An interesting physical aspect of yurei is that they have no legs, trailing off instead into smoke-like wisps where a person’s legs would normally be. The absence of legs fits with the general non-corporeality of the yurei, for their whole bodies are wraithlike and lacking in that outer boundary of skin or scale that holds other living things in shape. Legs serve to join creatures to the soil, they root being to the earth, and so to be legless is in a sense to be disengaged.

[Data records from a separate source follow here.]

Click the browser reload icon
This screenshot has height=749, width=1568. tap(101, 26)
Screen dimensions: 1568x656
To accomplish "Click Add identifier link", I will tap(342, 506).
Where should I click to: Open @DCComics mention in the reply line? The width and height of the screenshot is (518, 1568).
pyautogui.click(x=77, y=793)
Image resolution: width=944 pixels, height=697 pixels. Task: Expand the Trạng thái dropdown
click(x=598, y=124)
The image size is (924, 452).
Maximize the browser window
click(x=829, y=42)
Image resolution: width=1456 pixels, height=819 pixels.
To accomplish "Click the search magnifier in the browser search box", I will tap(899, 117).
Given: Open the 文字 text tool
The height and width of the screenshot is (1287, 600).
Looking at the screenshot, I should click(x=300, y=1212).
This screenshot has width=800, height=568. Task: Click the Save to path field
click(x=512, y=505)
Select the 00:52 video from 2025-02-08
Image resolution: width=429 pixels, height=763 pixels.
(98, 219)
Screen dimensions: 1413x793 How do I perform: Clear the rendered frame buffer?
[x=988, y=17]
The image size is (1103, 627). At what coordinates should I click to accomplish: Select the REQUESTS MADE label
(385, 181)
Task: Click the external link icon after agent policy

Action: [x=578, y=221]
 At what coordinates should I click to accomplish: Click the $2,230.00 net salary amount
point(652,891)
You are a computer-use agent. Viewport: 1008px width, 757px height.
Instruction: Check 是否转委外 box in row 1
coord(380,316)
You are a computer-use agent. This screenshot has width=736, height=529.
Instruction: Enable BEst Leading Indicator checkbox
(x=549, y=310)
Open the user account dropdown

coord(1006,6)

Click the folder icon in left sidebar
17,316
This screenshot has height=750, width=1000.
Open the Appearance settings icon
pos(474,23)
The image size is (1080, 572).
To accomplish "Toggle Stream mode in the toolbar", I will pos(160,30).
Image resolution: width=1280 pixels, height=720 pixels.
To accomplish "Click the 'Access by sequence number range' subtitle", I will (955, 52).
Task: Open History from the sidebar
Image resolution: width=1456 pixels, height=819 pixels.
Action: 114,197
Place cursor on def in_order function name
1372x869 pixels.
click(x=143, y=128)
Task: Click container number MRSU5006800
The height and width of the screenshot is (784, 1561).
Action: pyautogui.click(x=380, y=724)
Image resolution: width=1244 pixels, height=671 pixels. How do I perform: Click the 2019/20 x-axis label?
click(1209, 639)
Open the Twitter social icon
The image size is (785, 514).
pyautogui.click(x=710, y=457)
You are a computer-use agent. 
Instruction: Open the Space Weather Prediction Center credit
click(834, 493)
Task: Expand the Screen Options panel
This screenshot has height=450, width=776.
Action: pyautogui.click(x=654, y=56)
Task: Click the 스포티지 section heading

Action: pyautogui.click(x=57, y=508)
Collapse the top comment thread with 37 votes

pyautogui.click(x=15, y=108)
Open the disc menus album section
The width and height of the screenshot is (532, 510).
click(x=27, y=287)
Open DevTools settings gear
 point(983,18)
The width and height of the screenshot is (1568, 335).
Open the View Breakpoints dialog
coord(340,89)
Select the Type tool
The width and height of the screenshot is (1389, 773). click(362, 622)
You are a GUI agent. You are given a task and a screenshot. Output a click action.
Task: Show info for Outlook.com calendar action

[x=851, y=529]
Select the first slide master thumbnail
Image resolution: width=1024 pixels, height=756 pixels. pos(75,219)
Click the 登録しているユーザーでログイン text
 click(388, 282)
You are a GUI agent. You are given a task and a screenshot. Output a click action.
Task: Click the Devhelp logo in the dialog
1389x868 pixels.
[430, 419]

This feature of the Japanese ghost is not dissimilar to the ability of the Western ghost to float slightly above the ground, or slightly beneath it, without using the legs it still theoretically has.
Tokaido Yotsuya Kaidan (The Ghost Story of Tokaido Yotsuya)
The masterless samurai Iyemon has fallen upon hard times. It is a constant struggle to support his beautiful but ailing wife Oiwa and their newborn child, and he grows increasingly resentful of her.
He finally succumbs to temptation when the granddaughter of a well-to-do neighbor falls in love with him. Encouraged by the grandfather, who wants Iyemon as a son-in-law, he poisons Oiwa with a supposedly “medicinal” drink. She becomes horribly disfigured from the poison and dies a brutal death.
To justify his murder of Oiwa, Iyemon fabricates the story that she was having an affair with his servant, Kobotoke Kohei. He then murders Kohei, nails the two bodies to opposing sides of a door, and throws the door into a river.
Now Iyemon is free to enjoy his wedding rites.
Flush with joy, he lifts his bride’s veil to kiss her–but alas, he is confronted by the terrifying visage of Oiwa instead. In a panic he cuts off her head, only to find that he has really just killed his new wife. He rushes off in horror to confess to the grandfather, but his path is blocked by the appearance of Kohei’s ghost. Again he slashes off its head, this time to find that he has killed the grandfather.
Wherever Iyemon goes, he encounters the grisly spirits of those he has murdered. One day he goes fishing to seek solace, only to reel in the door with the corpses of Oiwa and Kohei attached.
Terrified, he escapes to a mountain cottage, where he is continually tormented by frightening images, such as that of Oiwa’s face emerging from a lantern that swings over his head. Finally Iyemon is put out of his misery when Oiwa’s brother arrives at the cottage to take vengeance for his sister’s death.
There is another point to be made of the legless ghost: by binding people to the soil, legs stress what part is on top and what is on bottom; they advertise a right way up and a wrong one. To be without legs is to be devoid of this proper standard. Ghosts are likely to come at night, not only because they relish the dark, but because people sleep lying down, their feet on the same level as their heads. At funerals, Japanese corpses were buried seated (although cremation is common today) so that they entered the next life still in the correct posture, mind firmly at the top. Ghosts are apt to invert.
This would all seem quite far off to contemporary Japanese. They may know the stories, but they surely don’t believe in them. Or do they? Such myths tend to run deep. And is it not intriguing that in this very year, Toriyama’s books were reissued again after a lapse of over two centuries? A deluxe edition appeared a couple of years ago, just in time for a long and abnormally torrid summer.
Tim Screech is a professor of Japanese art history at the School of Oriental and African Studies, University of London.